Kocoloski: So there is an interesting—kind of tying this back to some of the discussion yesterday, one of the first comments of the opening session was about, you know, is democracy failing us, because, you know, you get this sort of poor decision making, and contrasting that with the corporate board room, where you’ve got a clear directive to go make decisions, right? Those corporate boardrooms are very drive by data today, right? It’s a curated set of data that, you know, some expertise has decided—
Surowiecki: And politics.
Kocoloski: And politics. But if I was to decide whether it’s data or crowds—right?—it’s a sort of golden set of data that’s being used to drive the decisions at that boardroom. I’m wondering if there are—all the examples we’ve talked about have been very public examples, traffic patterns and racetracks and so on. But are there examples where we see this kind of crowd-based decision making leveraged effectively for internal decision making in an enterprise?
Surowiecki: Can I say something on that? I mean, I actually think this is one of the—if there is one area where I think too little progress has been made, it is actually in this regard. So I actually think companies are doing a better job in general of trying to access the knowledge of, say, their employees or their customers or the like. You know, IBM famously has these big jams basically, where they allow employees to participate. But I actually think that—you know, Lew Platt, who used to be CEO of Hewlett Packard, once said, “If Hewlett Packard knew what Hewlett Packard knows we would be far more successful than we actually are.” And I think that’s still true today, that—so there are organizations that have used like internal prediction markets to try to do a better job of forecasting which products are most likely to succeed, or forecasting when software projects will launch, because that’s a question, when you ask people, “When you are going to be done with this?” it’s hard to get an honest answer, but if you ask the organization or the team—and the crowd doesn’t even have to be that big. It could just be the team, but it’s the crowd.

**TASK A:**
Reproduce the entire conversation on crowd-based decision making word for word.

[Entries for locating words and elements]
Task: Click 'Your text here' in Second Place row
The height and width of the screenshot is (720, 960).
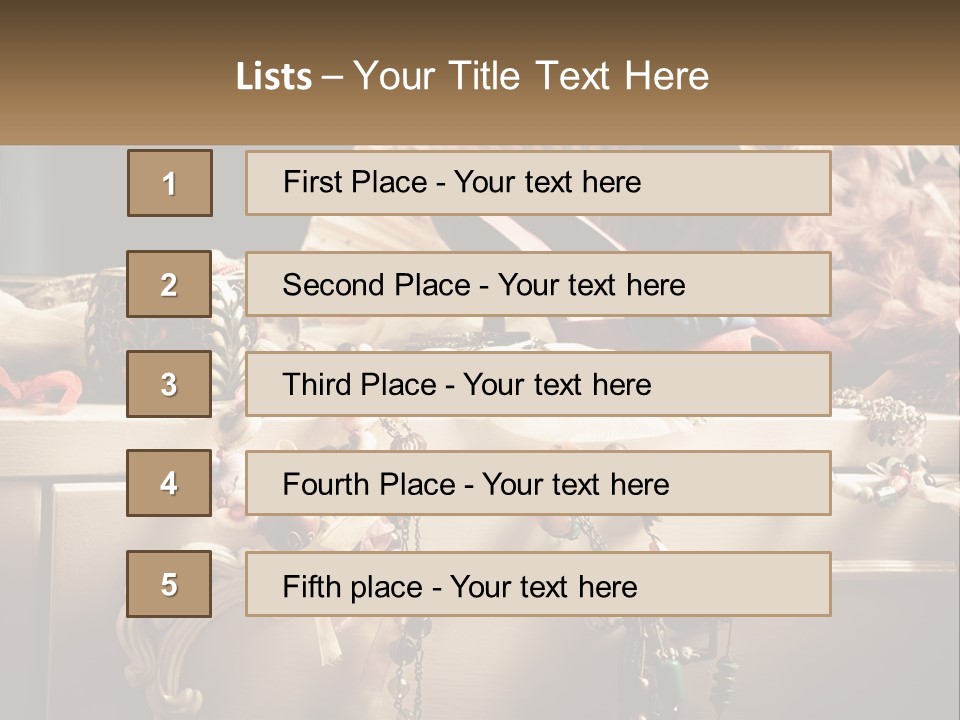Action: [591, 285]
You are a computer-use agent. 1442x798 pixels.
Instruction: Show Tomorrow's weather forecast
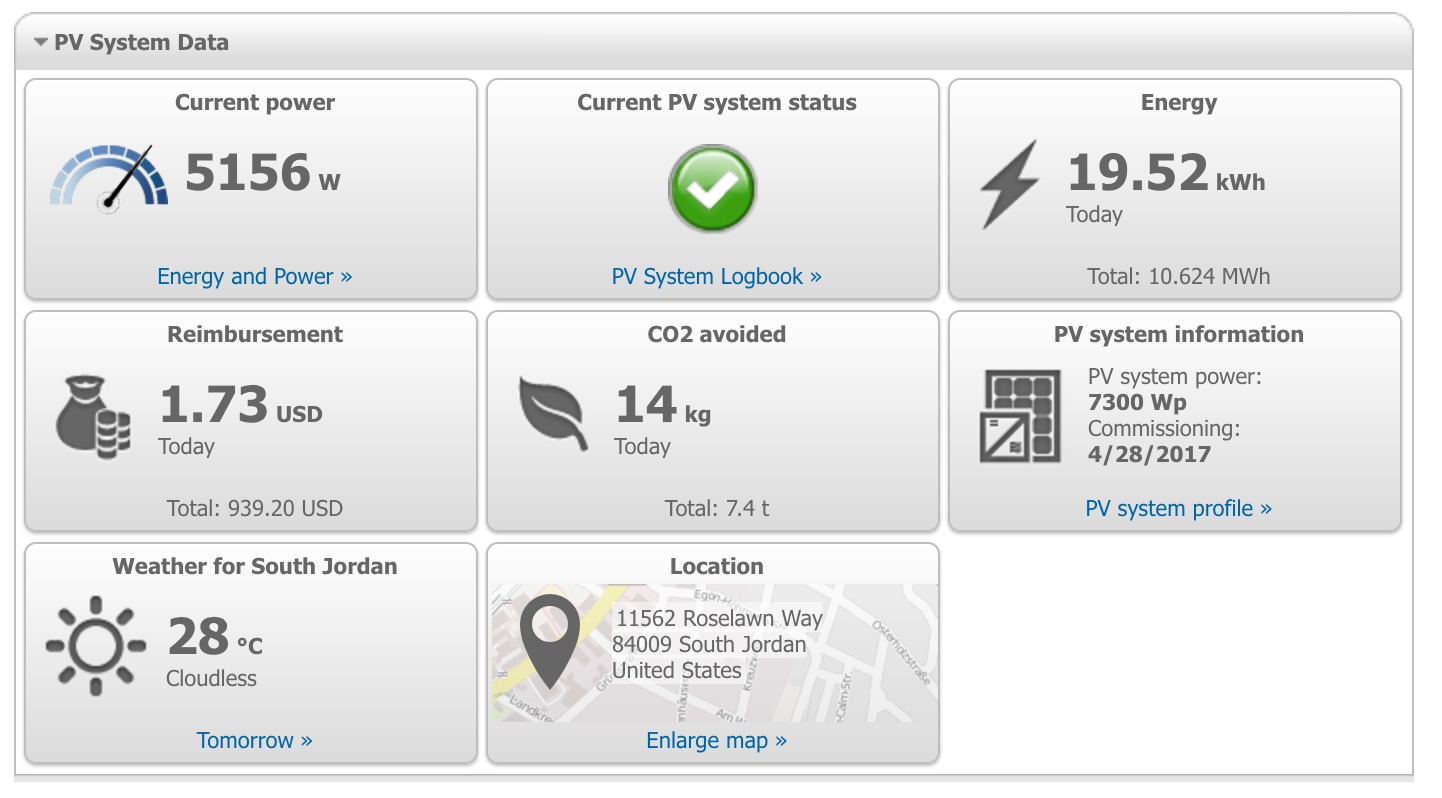click(255, 740)
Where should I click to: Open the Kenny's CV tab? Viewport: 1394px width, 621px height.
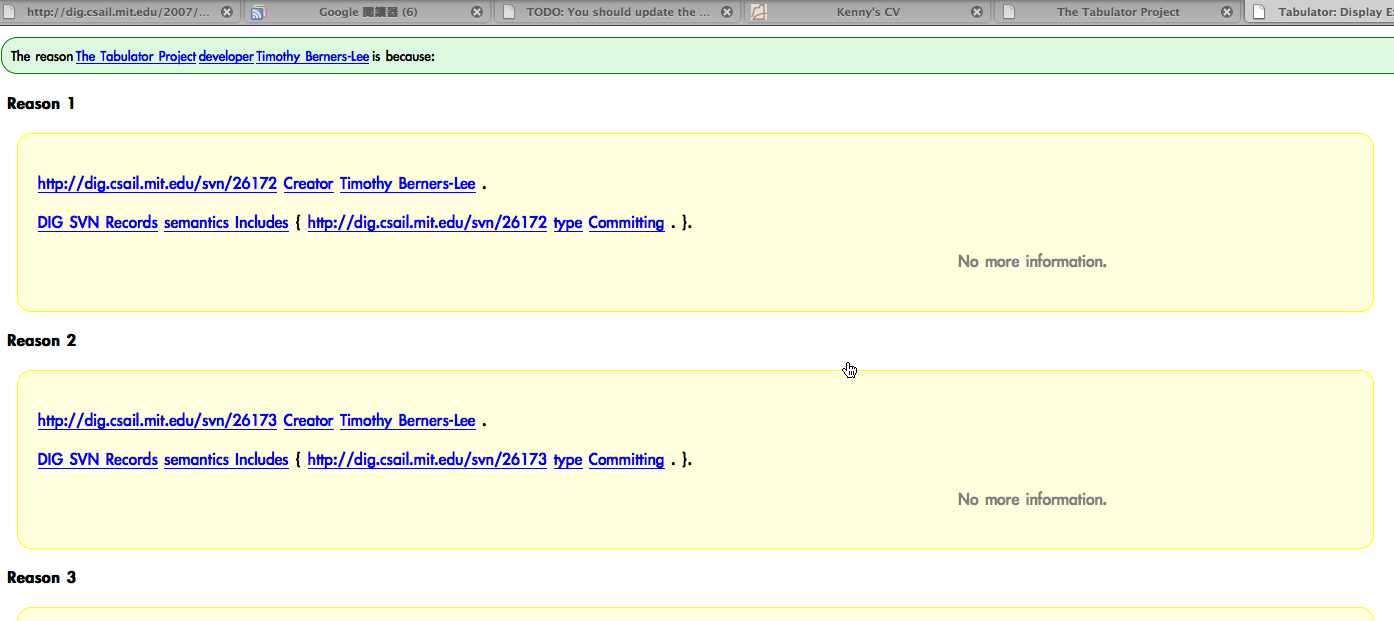(868, 12)
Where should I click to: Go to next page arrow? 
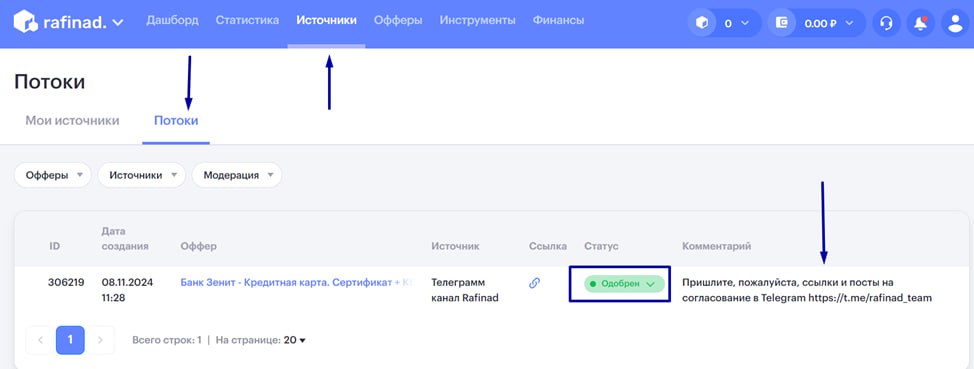(101, 340)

**TASK B:**
Count the lines of the entries that contain the string "height", treating uppercase and lowercase as different, and reply with only that number.

**REPLY A:**
Kocoloski: So there is an interesting—kind of tying this back to some of the discussion yesterday, one of the first comments of the opening session was about, you know, is democracy failing us, because, you know, you get this sort of poor decision making, and contrasting that with the corporate board room, where you’ve got a clear directive to go make decisions, right? Those corporate boardrooms are very drive by data today, right? It’s a curated set of data that, you know, some expertise has decided—
Surowiecki: And politics.
Kocoloski: And politics. But if I was to decide whether it’s data or crowds—right?—it’s a sort of golden set of data that’s being used to drive the decisions at that boardroom. I’m wondering if there are—all the examples we’ve talked about have been very public examples, traffic patterns and racetracks and so on. But are there examples where we see this kind of crowd-based decision making leveraged effectively for internal decision making in an enterprise?
Surowiecki: Can I say something on that? I mean, I actually think this is one of the—if there is one area where I think too little progress has been made, it is actually in this regard. So I actually think companies are doing a better job in general of trying to access the knowledge of, say, their employees or their customers or the like. You know, IBM famously has these big jams basically, where they allow employees to participate. But I actually think that—you know, Lew Platt, who used to be CEO of Hewlett Packard, once said, “If Hewlett Packard knew what Hewlett Packard knows we would be far more successful than we actually are.” And I think that’s still true today, that—so there are organizations that have used like internal prediction markets to try to do a better job of forecasting which products are most likely to succeed, or forecasting when software projects will launch, because that’s a question, when you ask people, “When you are going to be done with this?” it’s hard to get an honest answer, but if you ask the organization or the team—and the crowd doesn’t even have to be that big. It could just be the team, but it’s the crowd.

**REPLY B:**
2